The story, as mentioned, is right out of pulp novel territory and Barnett has a good time merging that genre with steampunk, creating an alternative history romp through an 1890 world where England still controls large swathes of northeastern America, walling out the Texas slavers/warlords and the slaver Confederacy via the Mason-Dixon Wall; Japan controls part of the western coast and Spain the deep south. Technology is a mix of clockwork and steam and we get to see both in plenty of action. After that chilling opening scene, the plot slows a bit when we first meet Gideon, gradually building as the rest of the characters one by one become part of the larger group. Events really take off when Fanshawe’s airship, The Skylady II, does and our heroes are placed in one life-or-death crisis after another. Toward the end the book does edge a bit near, if not over, that line mentioned above, with some classic monologuing, some “You fiend!” dialogue, and the like, but perhaps this is just the price one pays for entry with this sort of work.

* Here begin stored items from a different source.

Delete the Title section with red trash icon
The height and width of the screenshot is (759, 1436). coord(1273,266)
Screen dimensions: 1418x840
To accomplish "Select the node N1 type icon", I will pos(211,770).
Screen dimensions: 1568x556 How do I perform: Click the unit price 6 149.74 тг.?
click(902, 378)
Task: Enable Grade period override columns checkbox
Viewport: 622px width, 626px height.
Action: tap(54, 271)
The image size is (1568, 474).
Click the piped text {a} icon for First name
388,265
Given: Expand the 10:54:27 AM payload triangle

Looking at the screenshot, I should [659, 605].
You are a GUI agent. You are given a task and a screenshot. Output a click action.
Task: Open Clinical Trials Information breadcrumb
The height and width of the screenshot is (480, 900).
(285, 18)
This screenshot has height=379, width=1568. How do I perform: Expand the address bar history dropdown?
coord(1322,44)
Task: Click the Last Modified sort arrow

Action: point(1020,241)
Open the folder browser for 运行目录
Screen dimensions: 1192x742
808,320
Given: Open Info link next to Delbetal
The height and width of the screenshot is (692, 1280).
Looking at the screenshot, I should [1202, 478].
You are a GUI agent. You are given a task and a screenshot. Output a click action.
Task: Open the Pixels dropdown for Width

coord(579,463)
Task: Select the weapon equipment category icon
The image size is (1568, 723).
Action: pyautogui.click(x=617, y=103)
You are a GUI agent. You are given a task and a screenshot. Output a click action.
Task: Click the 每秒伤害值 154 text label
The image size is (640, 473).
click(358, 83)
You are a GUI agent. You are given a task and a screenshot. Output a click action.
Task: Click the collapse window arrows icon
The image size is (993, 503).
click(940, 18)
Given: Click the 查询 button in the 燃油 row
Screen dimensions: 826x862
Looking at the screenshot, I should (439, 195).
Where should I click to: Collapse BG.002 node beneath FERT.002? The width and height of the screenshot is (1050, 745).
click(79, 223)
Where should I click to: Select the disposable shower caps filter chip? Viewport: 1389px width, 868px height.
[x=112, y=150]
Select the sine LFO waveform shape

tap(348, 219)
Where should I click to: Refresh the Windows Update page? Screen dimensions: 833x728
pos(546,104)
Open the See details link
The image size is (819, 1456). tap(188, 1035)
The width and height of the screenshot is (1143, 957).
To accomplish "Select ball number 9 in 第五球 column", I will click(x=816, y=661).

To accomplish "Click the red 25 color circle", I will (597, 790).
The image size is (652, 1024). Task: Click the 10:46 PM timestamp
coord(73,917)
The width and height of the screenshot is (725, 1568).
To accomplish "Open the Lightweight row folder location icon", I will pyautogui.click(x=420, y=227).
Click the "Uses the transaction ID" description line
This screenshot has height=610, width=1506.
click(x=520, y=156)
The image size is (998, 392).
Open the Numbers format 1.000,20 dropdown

Barnett brings the main arc of the novel to a satisfying resolution while at the same time setting up the clear sequel. While Gideon Smith and the Mechanical Girl didn’t, I would say, capture me wholeheartedly, it was an enjoyable, amiable read with several engaging characters, an intriguing world, and a sincere sense of old-time adventuring. I liked Gideon Smith and the Mechanical Girl, but I’m looking forward even more to the sequel, as it will be set, at least some of it, in a very interesting New World. Recommended.
Isn’t that opening sequence a lot — a LOT — like the premise of the graphic novel From Hell?
It sounds fun, though.
This sounds like fun — I’d like to read it.